B-38 March, 2003 Developer’s Manual
Intel
®
80200 Processor based on Intel
®
XScale
™
Microarchitecture
Optimization Guide
B.5.1.2. Scheduling Load and Store Multiple (LDM/STM)
LDM and STM instructions have an issue latency of 2-20 cycles depending on the number of
registers being loaded or stored. The issue latency is typically 2 cycles plus an additional cycle for
each of the registers being loaded or stored assuming a data cache hit. The instruction following an
ldm would stall whether or not this instruction depends on the results of the load.
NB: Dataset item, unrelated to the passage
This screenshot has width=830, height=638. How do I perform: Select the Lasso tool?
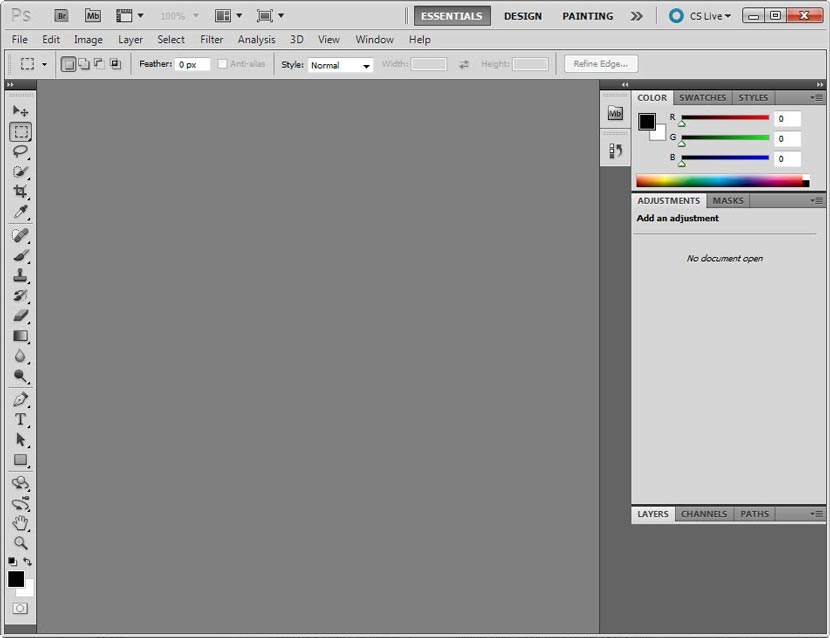coord(21,151)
A LDRD or
STRD instruction does not suffer from this drawback (except when followed by a memory
operation) and should be used where possible. Consider the task of adding two 64-bit integer
values. Assume that the addresses of these values are aligned on an 8 byte boundary. This can be
achieved using the LDM instructions as shown below:
; r0 contains the address of the value being copied
; r1 contains the address of the destination location
ldm r0, {r2, r3}
ldm r1, {r4, r5}
adds r0, r2, r4
adc r1,r3, r5
If the code were written as shown above, assuming all the accesses hit the cache, the code would
take 11 cycles to complete. Rewriting the code as shown below using LDRD instruction would
take only 7 cycles to complete. The performance would increase further if we can fill in other
instructions after LDRD to reduce the stalls due to the result latencies of the LDRD instructions.
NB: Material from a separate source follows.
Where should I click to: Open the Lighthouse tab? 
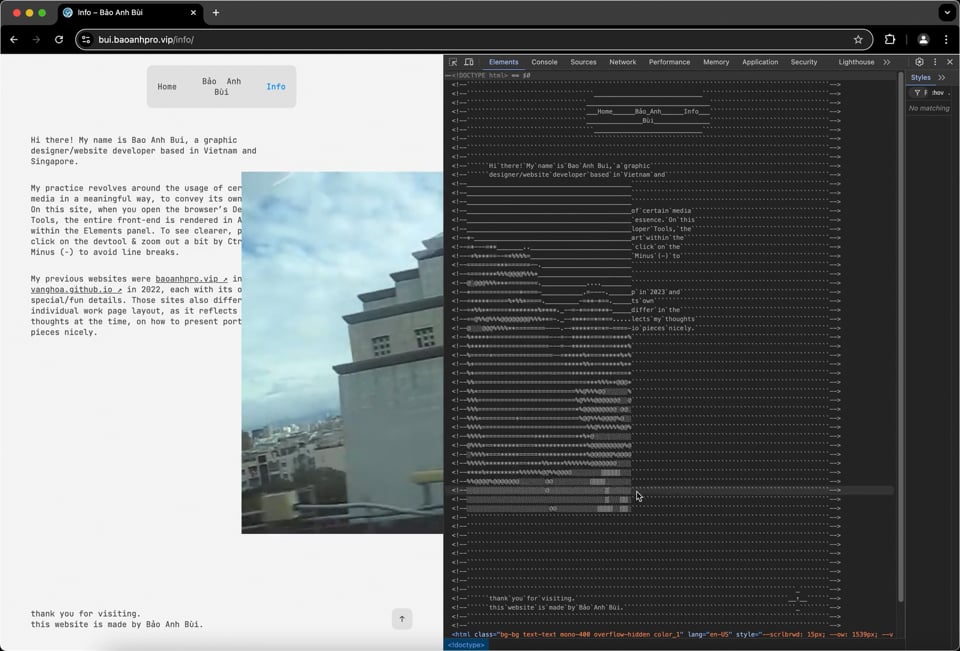[856, 62]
; r0 contains the address of the value being copied
; r1 contains the address of the destination location
ldrd r2, [r0]
ldrd r4, [r1]
adds r0, r2, r4
adc r1,r3, r5
Similarly, the code sequence shown below takes 5 cycles to complete.
stm r0, {r2, r3}
add r1, r1, #1
The alternative version which is shown below would only take 3 cycles to complete.
strd r2, [r0]
add r1, r1, #1